TH> If it ever becomes a general enough problem (which I extremely
TH> strongly doubt),
Migration of a container? Yeah, it's one of the primary reasons for
doing what we're doing :)
TH> we can think about allowing processes in a netns to change
TH> sequence number but that would be a single setsockopt option
Yeah, well there's more than that, of course, if you want to be able
to checkpoint a socket in any state. Buffers, time-wait, etc.
TH> instead of the horror show of dumping in-kernel data structures in
TH> binary blob.
Well, as should be evident from a review of the code, we don't dump
binary kernel data structures as a general rule. We canonicalize them
into checkpoint headers on the way out and build the new data
structures (or use existing kernel interfaces to do so) on the way in.
You know, just like netlink does.
It has even been suggested that we do this with netlink instead, to
mirror the other "horror show" tools that we all use on a daily basis.
We're not opposed to this, but we do have some concerns about
performance.
--
Dan Smith
IBM Linux Technology Center
email: [email protected]
Hello,
On 11/17/2010 04:33 PM, Dan Smith wrote:
> TH> If it ever becomes a general enough problem (which I extremely
> TH> strongly doubt),
>
> Migration of a container? Yeah, it's one of the primary reasons for
> doing what we're doing :)
Well, then push for the feature. If the rationale is strong enough,
it'll get in.
> TH> we can think about allowing processes in a netns to change
> TH> sequence number but that would be a single setsockopt option
>
> Yeah, well there's more than that, of course, if you want to be able
> to checkpoint a socket in any state. Buffers, time-wait, etc.

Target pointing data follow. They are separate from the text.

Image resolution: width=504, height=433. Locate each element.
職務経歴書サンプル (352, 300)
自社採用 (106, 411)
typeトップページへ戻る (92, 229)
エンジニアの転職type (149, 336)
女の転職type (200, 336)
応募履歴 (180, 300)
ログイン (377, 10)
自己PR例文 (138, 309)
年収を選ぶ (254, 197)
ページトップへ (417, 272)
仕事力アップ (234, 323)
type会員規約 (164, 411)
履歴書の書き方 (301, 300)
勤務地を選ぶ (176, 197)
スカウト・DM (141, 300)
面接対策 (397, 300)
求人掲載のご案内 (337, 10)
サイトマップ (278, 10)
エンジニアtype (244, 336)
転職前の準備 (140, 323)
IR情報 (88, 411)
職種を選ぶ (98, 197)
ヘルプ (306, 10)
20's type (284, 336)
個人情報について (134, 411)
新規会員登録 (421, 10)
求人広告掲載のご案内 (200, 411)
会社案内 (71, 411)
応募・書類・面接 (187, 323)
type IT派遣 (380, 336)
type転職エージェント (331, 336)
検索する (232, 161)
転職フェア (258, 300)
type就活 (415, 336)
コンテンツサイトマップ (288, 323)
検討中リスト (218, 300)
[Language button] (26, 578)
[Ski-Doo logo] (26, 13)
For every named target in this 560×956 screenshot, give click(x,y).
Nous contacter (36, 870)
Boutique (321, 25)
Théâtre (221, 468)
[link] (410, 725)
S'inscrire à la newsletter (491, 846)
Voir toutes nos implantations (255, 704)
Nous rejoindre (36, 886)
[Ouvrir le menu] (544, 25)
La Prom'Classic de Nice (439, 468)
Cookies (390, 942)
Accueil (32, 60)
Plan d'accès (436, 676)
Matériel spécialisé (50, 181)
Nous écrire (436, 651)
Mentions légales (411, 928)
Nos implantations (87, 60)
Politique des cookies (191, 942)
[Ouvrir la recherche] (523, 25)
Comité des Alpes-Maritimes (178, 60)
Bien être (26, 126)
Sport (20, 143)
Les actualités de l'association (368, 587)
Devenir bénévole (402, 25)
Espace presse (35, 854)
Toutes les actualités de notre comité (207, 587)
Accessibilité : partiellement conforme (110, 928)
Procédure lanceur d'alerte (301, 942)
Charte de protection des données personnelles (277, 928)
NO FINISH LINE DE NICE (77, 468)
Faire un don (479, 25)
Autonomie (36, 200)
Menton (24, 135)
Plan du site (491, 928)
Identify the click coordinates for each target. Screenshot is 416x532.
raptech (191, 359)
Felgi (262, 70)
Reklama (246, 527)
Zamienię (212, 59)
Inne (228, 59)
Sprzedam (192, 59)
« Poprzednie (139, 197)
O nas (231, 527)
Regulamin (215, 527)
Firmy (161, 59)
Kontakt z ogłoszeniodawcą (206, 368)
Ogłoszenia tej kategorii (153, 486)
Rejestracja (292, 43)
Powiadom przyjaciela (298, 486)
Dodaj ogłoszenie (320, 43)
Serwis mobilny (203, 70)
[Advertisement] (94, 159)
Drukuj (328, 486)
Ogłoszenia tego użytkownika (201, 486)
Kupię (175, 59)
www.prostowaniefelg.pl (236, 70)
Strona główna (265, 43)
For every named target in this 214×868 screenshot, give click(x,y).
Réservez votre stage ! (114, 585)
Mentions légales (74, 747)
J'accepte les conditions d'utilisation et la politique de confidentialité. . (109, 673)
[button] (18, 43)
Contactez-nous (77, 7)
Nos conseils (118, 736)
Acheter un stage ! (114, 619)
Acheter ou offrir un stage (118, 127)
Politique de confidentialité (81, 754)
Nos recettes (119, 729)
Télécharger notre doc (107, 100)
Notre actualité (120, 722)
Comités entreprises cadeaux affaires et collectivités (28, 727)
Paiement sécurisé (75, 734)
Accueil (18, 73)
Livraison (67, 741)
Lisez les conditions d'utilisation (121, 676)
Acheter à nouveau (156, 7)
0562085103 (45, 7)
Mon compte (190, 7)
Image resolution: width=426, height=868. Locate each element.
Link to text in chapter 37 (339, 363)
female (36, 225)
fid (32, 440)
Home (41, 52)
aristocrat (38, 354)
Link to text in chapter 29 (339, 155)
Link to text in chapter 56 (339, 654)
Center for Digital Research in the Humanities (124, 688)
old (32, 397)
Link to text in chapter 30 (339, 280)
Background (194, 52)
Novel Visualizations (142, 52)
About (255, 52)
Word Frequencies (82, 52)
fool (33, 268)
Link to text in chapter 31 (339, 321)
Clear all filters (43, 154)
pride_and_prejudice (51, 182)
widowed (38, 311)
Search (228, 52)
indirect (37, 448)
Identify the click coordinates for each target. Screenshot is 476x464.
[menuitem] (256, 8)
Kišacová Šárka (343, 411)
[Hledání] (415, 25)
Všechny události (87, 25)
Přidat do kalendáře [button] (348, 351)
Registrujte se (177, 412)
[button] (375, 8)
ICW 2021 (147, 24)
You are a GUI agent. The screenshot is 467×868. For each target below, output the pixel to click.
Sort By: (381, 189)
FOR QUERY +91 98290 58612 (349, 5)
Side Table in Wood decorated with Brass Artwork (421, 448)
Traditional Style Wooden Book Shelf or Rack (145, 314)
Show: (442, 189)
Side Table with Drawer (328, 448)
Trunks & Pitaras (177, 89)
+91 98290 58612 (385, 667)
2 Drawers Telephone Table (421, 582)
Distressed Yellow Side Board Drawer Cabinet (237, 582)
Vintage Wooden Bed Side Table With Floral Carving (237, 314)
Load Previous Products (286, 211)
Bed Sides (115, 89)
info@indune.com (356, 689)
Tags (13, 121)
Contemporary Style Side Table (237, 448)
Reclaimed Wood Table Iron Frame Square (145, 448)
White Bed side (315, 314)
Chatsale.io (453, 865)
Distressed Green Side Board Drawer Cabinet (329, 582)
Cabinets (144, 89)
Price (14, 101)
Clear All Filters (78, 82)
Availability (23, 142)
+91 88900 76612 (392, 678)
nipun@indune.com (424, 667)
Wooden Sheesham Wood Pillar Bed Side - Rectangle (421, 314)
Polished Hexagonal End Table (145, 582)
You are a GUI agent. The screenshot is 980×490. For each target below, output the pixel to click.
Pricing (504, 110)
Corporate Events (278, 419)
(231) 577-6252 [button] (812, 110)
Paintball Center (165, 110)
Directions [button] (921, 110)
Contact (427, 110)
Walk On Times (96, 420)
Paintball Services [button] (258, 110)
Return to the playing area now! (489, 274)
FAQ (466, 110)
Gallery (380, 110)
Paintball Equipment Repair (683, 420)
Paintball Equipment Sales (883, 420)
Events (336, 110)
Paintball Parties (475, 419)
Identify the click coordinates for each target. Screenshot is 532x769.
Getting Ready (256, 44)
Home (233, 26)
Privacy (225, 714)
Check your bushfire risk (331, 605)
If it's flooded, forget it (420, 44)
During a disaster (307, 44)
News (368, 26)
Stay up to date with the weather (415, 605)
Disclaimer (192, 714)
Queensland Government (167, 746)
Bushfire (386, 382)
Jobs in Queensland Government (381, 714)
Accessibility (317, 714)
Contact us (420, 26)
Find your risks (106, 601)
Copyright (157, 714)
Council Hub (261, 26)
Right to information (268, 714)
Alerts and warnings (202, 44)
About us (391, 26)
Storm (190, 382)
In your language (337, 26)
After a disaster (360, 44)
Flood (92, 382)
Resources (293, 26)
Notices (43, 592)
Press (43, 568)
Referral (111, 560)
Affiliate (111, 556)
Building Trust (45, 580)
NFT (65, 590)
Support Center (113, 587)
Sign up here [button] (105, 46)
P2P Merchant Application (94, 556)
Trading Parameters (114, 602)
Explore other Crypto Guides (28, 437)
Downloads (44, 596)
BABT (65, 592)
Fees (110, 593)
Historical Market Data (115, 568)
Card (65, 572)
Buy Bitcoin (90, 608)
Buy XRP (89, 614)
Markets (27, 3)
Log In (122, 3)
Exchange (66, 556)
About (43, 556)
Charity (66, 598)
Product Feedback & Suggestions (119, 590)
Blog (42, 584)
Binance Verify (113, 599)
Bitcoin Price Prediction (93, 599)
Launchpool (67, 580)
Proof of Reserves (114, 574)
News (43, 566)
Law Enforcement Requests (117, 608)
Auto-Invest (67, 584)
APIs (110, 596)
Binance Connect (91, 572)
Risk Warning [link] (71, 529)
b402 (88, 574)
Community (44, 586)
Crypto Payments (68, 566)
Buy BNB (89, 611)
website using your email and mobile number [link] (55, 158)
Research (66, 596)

I haven't really thought about it too deeply but for all other misc
states, you should be able to emulate it by talking to a netfilter
module. The reason why I suggested sequence number changing setsocket
option is because that is the only performance sensitive part and with
that you should be able to resume live sockets without conntracking.
For cold paths, using netfilter module during resume should do, right?
> TH> instead of the horror show of dumping in-kernel data structures in
> TH> binary blob.
>
> Well, as should be evident from a review of the code, we don't dump
> binary kernel data structures as a general rule. We canonicalize them
> into checkpoint headers on the way out and build the new data
> structures (or use existing kernel interfaces to do so) on the way in.
> You know, just like netlink does.
netlink interaction is defined by ABI.
> It has even been suggested that we do this with netlink instead, to
> mirror the other "horror show" tools that we all use on a daily basis.
> We're not opposed to this, but we do have some concerns about
> performance.
The horror show part is dumping internal data structure without due
scrutinization in a way which can only ever be useful for CR when most
of the same states are already exported via ABI defined ways.
Thanks.
--
tejun
On Wed, Nov 17, 2010 at 5:40 PM, Tejun Heo <[email protected]> wrote:
> The horror show part is dumping internal data structure without due
> scrutinization in a way which can only ever be useful for CR when most
> of the same states are already exported via ABI defined ways.
That's what review process is for, isn't it?
Please, look at what is being dumped and what isn't.